Sin embargo, cuando regresaba a su casa su ánimo y espíritu cambiaban por completo. Era como si se tratase de otra persona. Una persona que jamás terminé de conocer. Y todo aquel amor encerrado entre nuestras cuatro paredes desaparecía por completo, generando un sinsentido de dudas y conflictos descabellados. A tal punto que a veces suponía que era una especie de broma, pero no. No. No. No.
A pesar de eso, intentando ignorar el dolor que me causaba, conseguía persuadirla para que volviese y a la noche siguiente volvíamos a cocinar, a bailar, a beber y a reír, como si nada hubiese ocurrido.
Hasta que sobrevivir a su abandono empezó a volverse más trabajoso. Sus dudas e inseguridades se tornaron insostenibles y yo dejé de ser tan bueno para convencerla de que regresase la noche siguiente. Y comencé a perder la cabeza. Y ella empezó a perder interés en mí, como si fuese un chicle demasiado masticado; dejándome y rompiéndome un poco cada día.
Hasta que acabó.
Durante algún tiempo, una vez distanciados, viví obsesionado con la idea de recuperarla; creyendo que todo era culpa mía. ¡Tantas mentiras! ¡Tanto dolor innecesario! Luego la culpé a ella. ¿Qué pasó entonces con todo aquel amor? ¿Fue real? No sé.

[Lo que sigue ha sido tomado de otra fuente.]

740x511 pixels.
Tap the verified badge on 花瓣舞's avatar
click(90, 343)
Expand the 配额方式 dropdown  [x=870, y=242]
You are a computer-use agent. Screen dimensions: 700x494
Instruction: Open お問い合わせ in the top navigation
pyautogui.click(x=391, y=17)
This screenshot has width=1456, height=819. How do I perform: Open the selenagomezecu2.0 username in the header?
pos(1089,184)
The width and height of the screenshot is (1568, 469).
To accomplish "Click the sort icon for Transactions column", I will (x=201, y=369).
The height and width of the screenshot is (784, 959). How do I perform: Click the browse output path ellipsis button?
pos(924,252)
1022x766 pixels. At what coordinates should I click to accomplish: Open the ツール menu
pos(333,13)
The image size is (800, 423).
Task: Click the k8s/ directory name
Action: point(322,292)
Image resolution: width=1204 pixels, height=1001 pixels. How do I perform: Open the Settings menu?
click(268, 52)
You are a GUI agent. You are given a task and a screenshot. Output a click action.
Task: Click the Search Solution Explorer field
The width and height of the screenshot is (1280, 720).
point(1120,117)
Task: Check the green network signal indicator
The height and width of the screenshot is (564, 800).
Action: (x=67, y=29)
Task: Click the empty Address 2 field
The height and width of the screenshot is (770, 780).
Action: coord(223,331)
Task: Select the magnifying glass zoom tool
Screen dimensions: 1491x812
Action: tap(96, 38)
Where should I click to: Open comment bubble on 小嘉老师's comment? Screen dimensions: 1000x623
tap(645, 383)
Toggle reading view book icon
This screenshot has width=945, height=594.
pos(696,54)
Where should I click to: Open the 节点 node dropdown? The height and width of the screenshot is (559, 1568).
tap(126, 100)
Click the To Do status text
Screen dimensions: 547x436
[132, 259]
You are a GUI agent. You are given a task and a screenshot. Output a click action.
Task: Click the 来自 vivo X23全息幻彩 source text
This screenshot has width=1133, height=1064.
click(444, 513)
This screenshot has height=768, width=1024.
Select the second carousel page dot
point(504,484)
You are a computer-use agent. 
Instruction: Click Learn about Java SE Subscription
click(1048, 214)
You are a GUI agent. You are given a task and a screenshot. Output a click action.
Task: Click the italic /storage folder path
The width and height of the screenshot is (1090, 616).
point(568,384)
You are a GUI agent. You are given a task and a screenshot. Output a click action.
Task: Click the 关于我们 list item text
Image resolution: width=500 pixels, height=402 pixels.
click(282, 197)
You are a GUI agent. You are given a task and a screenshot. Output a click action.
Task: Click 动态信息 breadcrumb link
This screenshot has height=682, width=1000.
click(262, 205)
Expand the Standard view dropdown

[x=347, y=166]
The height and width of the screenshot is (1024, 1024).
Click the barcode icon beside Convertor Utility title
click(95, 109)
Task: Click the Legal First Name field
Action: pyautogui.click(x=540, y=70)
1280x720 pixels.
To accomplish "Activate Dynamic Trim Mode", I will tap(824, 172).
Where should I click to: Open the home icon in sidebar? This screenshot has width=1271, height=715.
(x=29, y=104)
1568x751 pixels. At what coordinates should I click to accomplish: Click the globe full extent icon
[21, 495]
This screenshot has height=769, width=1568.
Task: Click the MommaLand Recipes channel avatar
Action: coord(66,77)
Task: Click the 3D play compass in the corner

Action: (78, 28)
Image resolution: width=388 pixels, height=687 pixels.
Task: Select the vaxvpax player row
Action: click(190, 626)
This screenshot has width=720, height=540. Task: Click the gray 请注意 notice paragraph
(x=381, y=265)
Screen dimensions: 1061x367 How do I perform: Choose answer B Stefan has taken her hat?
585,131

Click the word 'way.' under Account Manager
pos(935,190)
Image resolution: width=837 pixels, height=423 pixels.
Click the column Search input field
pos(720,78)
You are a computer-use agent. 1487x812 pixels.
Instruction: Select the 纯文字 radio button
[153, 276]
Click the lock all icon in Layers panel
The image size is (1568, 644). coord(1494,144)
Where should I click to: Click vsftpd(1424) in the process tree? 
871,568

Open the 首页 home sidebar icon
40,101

Y el tiempo hizo lo suyo y nosotros lo nuestro. Seguro. Lo gracioso es que a veces tengo ganas de llamarla para preguntarle cómo está: ¿Qué fue de aquel gato gordo y feo, de bigotes obscenos? ¿Qué fue de sus otros 7 gatos? ¿Qué fue de aquel tipo alto y delgado que andaba siempre fumado? Pero la verdad es que ya no tiene ningún sentido. O al menos eso es lo que me digo.